Münstermann
Er ist bis heute im Oldenburger Land omnipräsent und doch beinahe vergessen: Der Bildhauer und Schnitzer Ludwig Münstermann (um 1575-1637/38) war zu seinen Lebzeiten der wohl außergewöhnlichste Künstler der Region. Zu Beginn seiner künstlerischen Laufbahn noch als Mitarbeiter eines Bremer Meisters an der Fassade des Oldenburger Schlosses tätig, gelangte er bald mit seiner eigenen Werkstatt und durch die Ausstattungen zahlreicher Kirchen der Grafschaft zu Ruhm und Ansehen. Viele der Altäre, Kanzeln und Taufen befinden sich fortwährend an ihren ursprünglichen Orten und vermitteln einen lebendigen Eindruck von Münstermanns Schaffen in der Zeit des Manierismus.

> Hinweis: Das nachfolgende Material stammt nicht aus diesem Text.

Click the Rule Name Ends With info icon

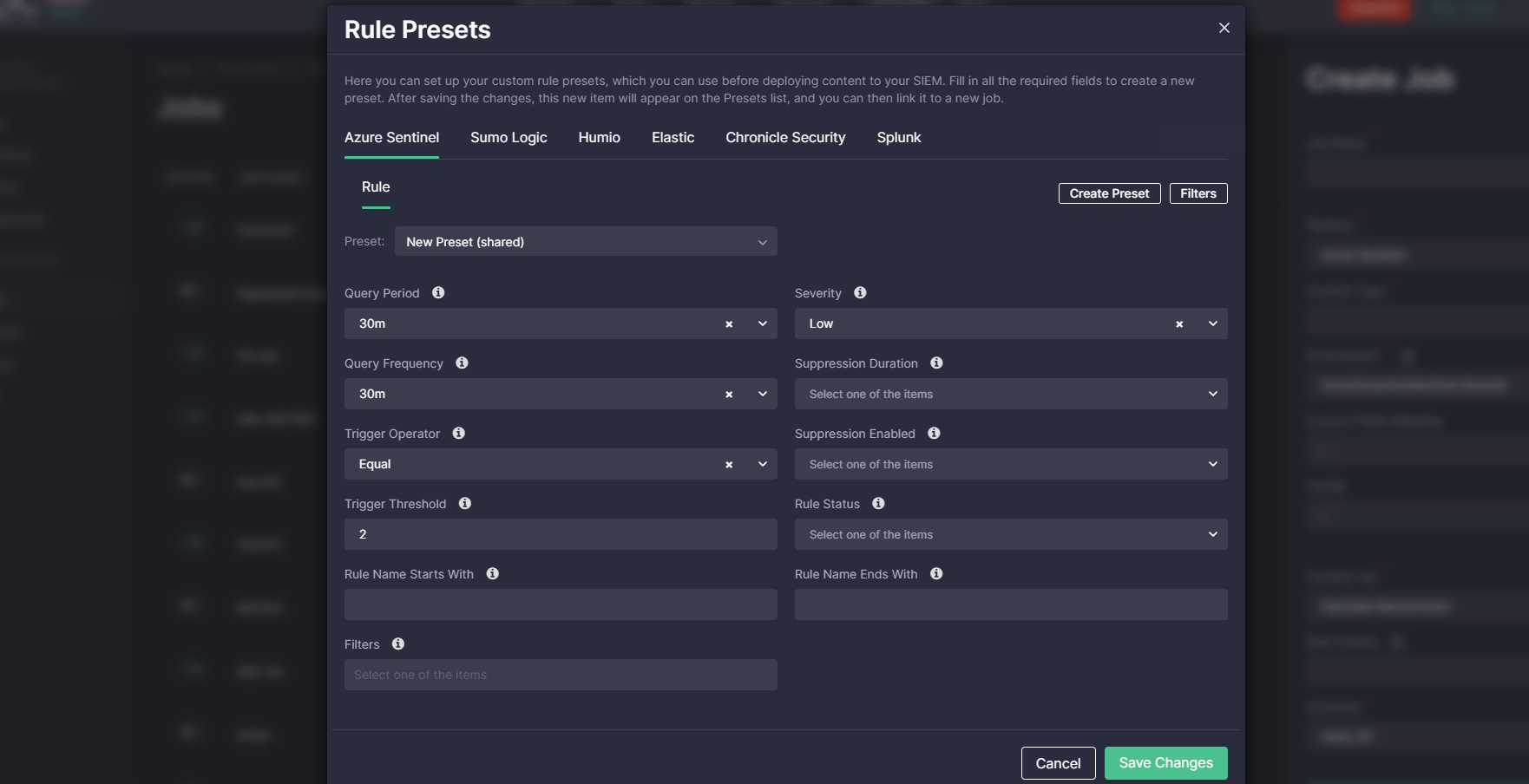coord(936,574)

Erstmals wird nun dem Meister Münstermann eine umfassende museale Schau gewidmet. Neben den Beständen des Landesmuseums sind Exponate aus dem Berliner Bode-Museum und dem Focke-Museum Bremen zu sehen, den einzigen beiden Institutionen, in denen ebenfalls Arbeiten Münstermanns verbürgt sind. Zudem ergibt sich die seltene Gelegenheit, Skulpturen abseits ihres sonstigen Standortes in einem kirchlichen Altarraum und von Nahem betrachten zu können.
In der Gegenüberstellung mit Werken anderer manieristischer Künstler wie Bartholomäus Spranger oder Hendrick Goltzius wird die besondere Figurenauffassung Münstermanns deutlich: Er griff bekannte Darstellungstypen auf, versah sie aber mit einem völlig neuen Verständnis von Körper und Ausdruck. Als Manierist von europäischem Rang verstand es Münstermann, die verbreiteten Stilelemente dieser Epoche - wie überlängte Proportionen und übertriebene Posen - auf seine eigene Art zu interpretieren. Seine Figuren verfügen über einen expressiven, beinahe zeitlosen Charakter, seine Altarwerke überwältigen in ihrem Zusammenspiel aus Architektur, Ornament und Figur.
Die Ausstellung nähert sich darüber hinaus den Inhalten seiner Werke, insbesondere den Konzepten von Gesetz und Gnade oder der Taufe, die direkt mit der lutherischen Glaubenslehre verbunden waren. Sie fragt auch danach, wer die Auftraggebenden waren, wie die Münstermannsche Werkstatt gearbeitet hat, welche Veränderungen die Werke im Laufe der Jahrhunderte erfahren haben und welche kunst- und kulturhistorischen Bezüge von der Frühen Neuzeit bis in die Gegenwart gezogen werden können. Denn Münstermanns expressive Bildwerke sind von einer Aktualität, die nach den Grundsätzen der menschlichen Existenz fragt und die Betrachtenden auch jenseits aller religiösen Bildinhalte auf tiefer emotionaler Ebene zu berühren vermag.